For the Southwest Beef and Bean Skillet, heat a large skillet over medium heat. Add 1.5 pounds ground beef and cook, breaking it up with a spoon, until browned and cooked through. Drain excess fat if needed.
Add 1/2 diced onion and 1 diced bell pepper to the browned beef. Stir in 1 teaspoon chili powder, 1/2 teaspoon ground cumin, 1/2 teaspoon dried oregano, 1/2 teaspoon smoked paprika, 1/2 teaspoon salt, and 1/4 teaspoon black pepper. Cook for 3–4 minutes, until the vegetables begin to soften.
Stir in 1 can (15 oz) black beans (drained and rinsed), 1 cup salsa, and 1 cup cooked rice. Mix well, then remove the skillet from the heat. Let the mixture cool for 10–15 minutes to prevent excess steam in the freezer bag.

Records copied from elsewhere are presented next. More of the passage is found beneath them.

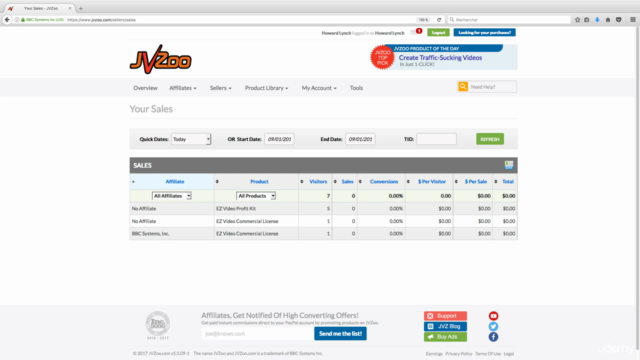Click the JVZoo logo

click(x=160, y=60)
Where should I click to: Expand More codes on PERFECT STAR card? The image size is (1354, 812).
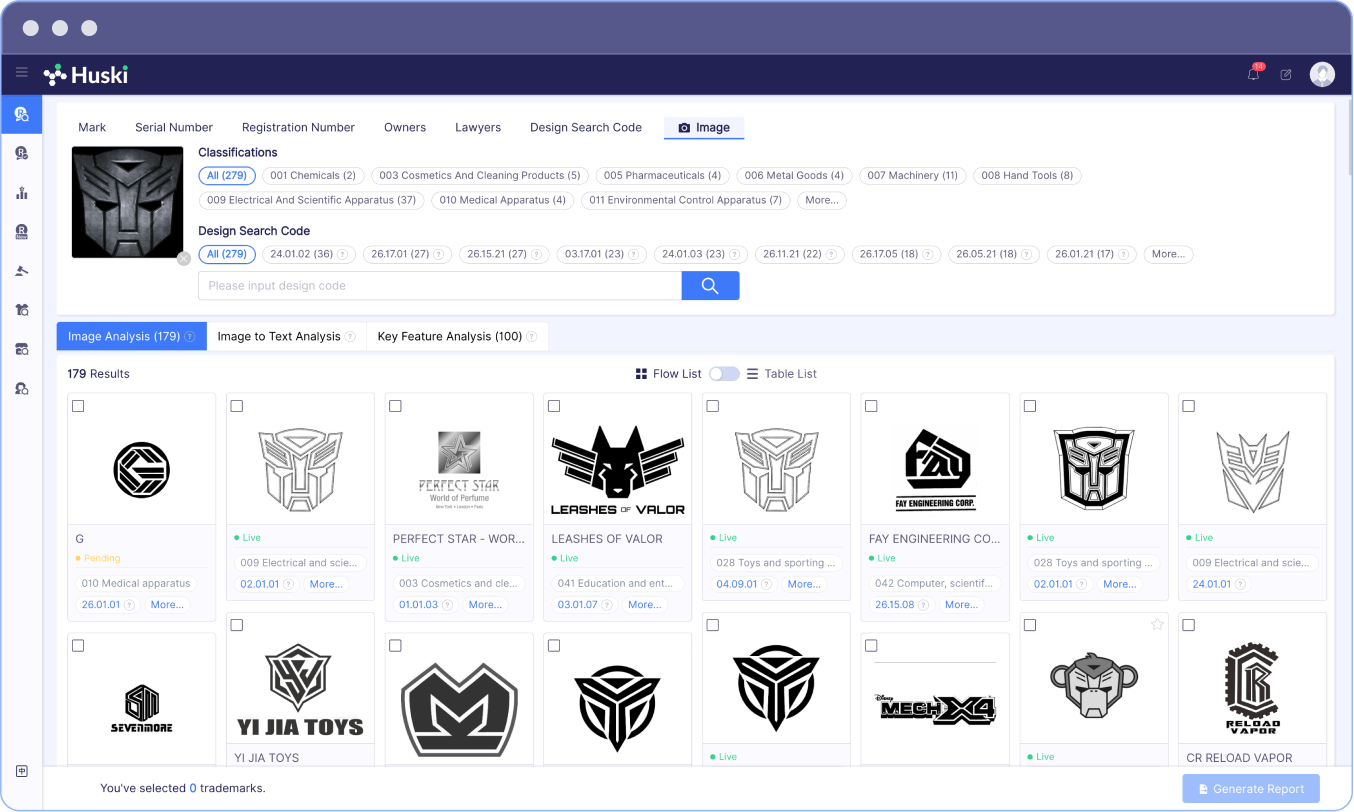point(487,604)
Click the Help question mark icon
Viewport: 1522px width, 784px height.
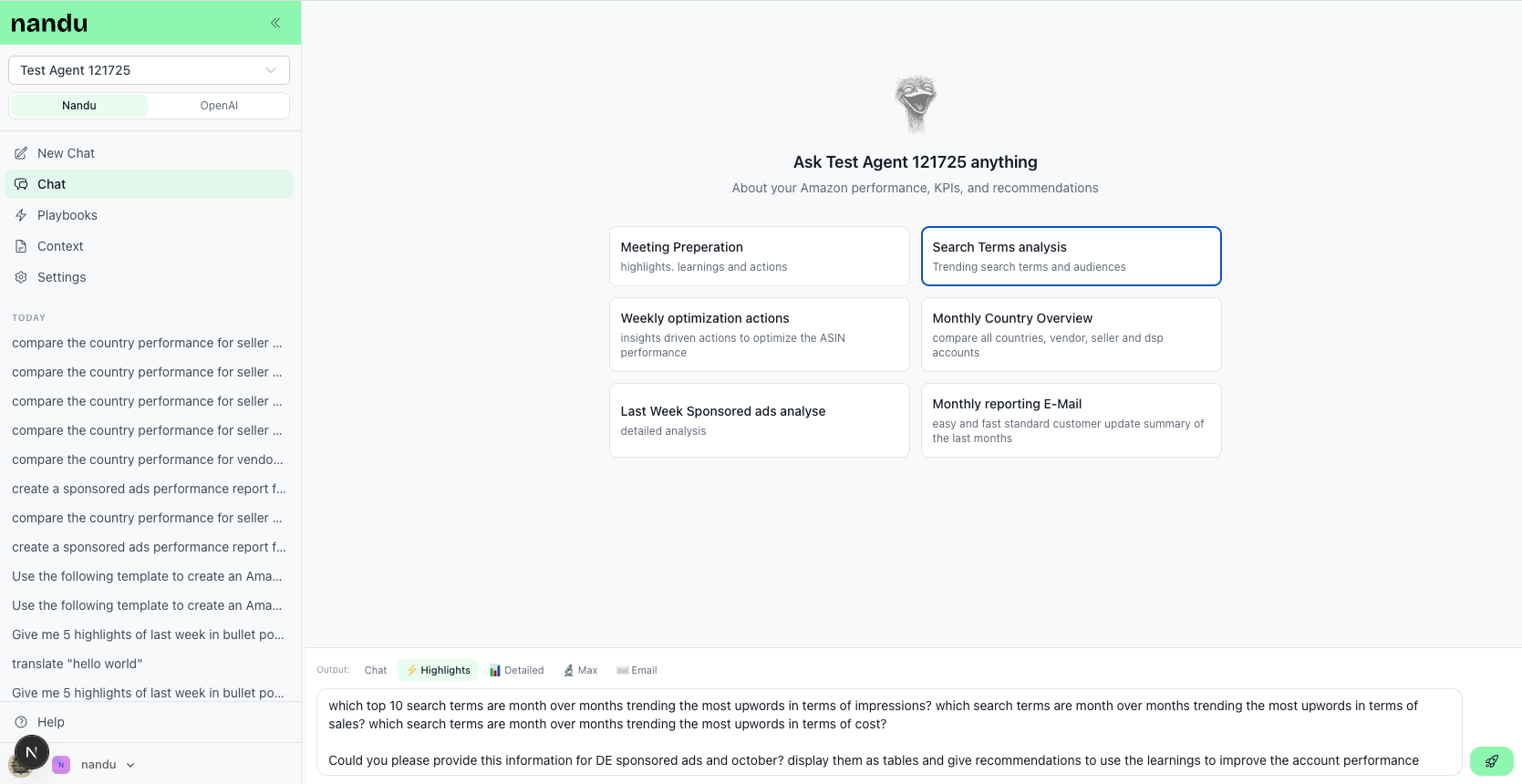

Transfer the cooled beef and bean mixture to a labeled freezer bag or freezer-safe container. Flatten the bag to an even layer, press out extra air, seal, and lay flat in the freezer.
To reheat on the stovetop: Thaw the mixture overnight in the fridge if possible. Add to a skillet with a splash of water or broth and warm over medium heat, stirring occasionally, for 8–10 minutes until hot. Serve in bowls with cheese, avocado, or Greek yogurt if desired.
For the Veggie Chickpea Freezer Stew, in a large bowl combine 1 can (15 oz) chickpeas (rinsed), 1 cup frozen mixed vegetables, 1/2 diced onion, 1 sliced bell pepper, 1 can (15 oz) diced tomatoes with their juices, 1 cup chicken or vegetable broth, 1/2 teaspoon garlic powder, 1/2 teaspoon Italian seasoning, 1/2 teaspoon salt, and 1/4 teaspoon black pepper. Stir to combine.
Taste the liquid mixture and adjust seasoning with additional salt, spices, or a pinch of red pepper flakes if you like heat. Pour the mixture into a labeled freezer bag or container, seal tightly, flatten, and freeze.
To cook on the stovetop: Thaw the bag slightly under cold water or in the fridge. Pour contents into a pot and simmer over medium heat for 20–25 minutes, stirring occasionally, until the vegetables are tender and the stew is hot.
To cook in the slow cooker: Add frozen or thawed stew mixture to the slow cooker. Cover and cook on LOW for 4–5 hours, until flavors are blended and vegetables are tender.
For the Cheesy Chicken & Veggie Freezer Casserole, in a large bowl combine 1 pound chopped raw chicken, 2 cups frozen mixed vegetables, and either 2 cups cooked rice OR 2 cups uncooked pasta. Add 1/2 cup chicken broth, 1 cup shredded cheese, 1/2 teaspoon salt, 1/4 teaspoon black pepper, and 1/2 teaspoon Italian seasoning. Stir gently until everything is evenly coated. If the mixture looks dry, add up to 1/4 cup additional broth.
Lightly grease a 9x13-inch baking dish with nonstick spray or a little oil. Pour the chicken and vegetable mixture into the dish and spread into an even layer. Sprinkle the remaining 1 cup shredded cheese evenly over the top. Cover tightly with foil, then wrap the whole pan in plastic wrap or place it in a large freezer bag if it fits. Label and freeze.
To bake from frozen: Remove any plastic wrap and keep the casserole covered with foil. Place in a 350°F (175°C) oven and bake for 50–60 minutes (up to about 75 minutes if very solidly frozen), until the center is hot and the chicken reaches 165°F. If you used uncooked pasta, pour an additional 1/2–3/4 cup broth over the casserole before baking. Remove the foil for the last 10–15 minutes to allow the top to brown and get bubbly.
After cooking any of the meals, taste and adjust seasoning with additional salt, pepper, or spices as needed. For extra creaminess in the casserole, stir in 1/2 cup Greek yogurt or sour cream after baking. Serve the beef skillet in bowls with toppings like shredded cheese, avocado, or yogurt. Garnish the stew with fresh herbs if desired.
For best quality, use all freezer meals within about 3 months (up to 4–5 months if wrapped very well and kept at a consistent temperature). Lay bags flat when first freezing so they stack easily. Once meals are cooked, store leftovers in airtight containers in the refrigerator for 3–4 days. Thaw frozen bags overnight on a rimmed plate in the fridge when possible, or use the cold-water method by submerging the sealed bag in cold water and changing the water every 30 minutes. Reheat on the stovetop over low to medium heat with a splash of broth or water, or in the microwave in 60–90 second intervals, stirring between bursts. Casseroles can be reheated covered with foil in a 325–350°F oven until warmed through.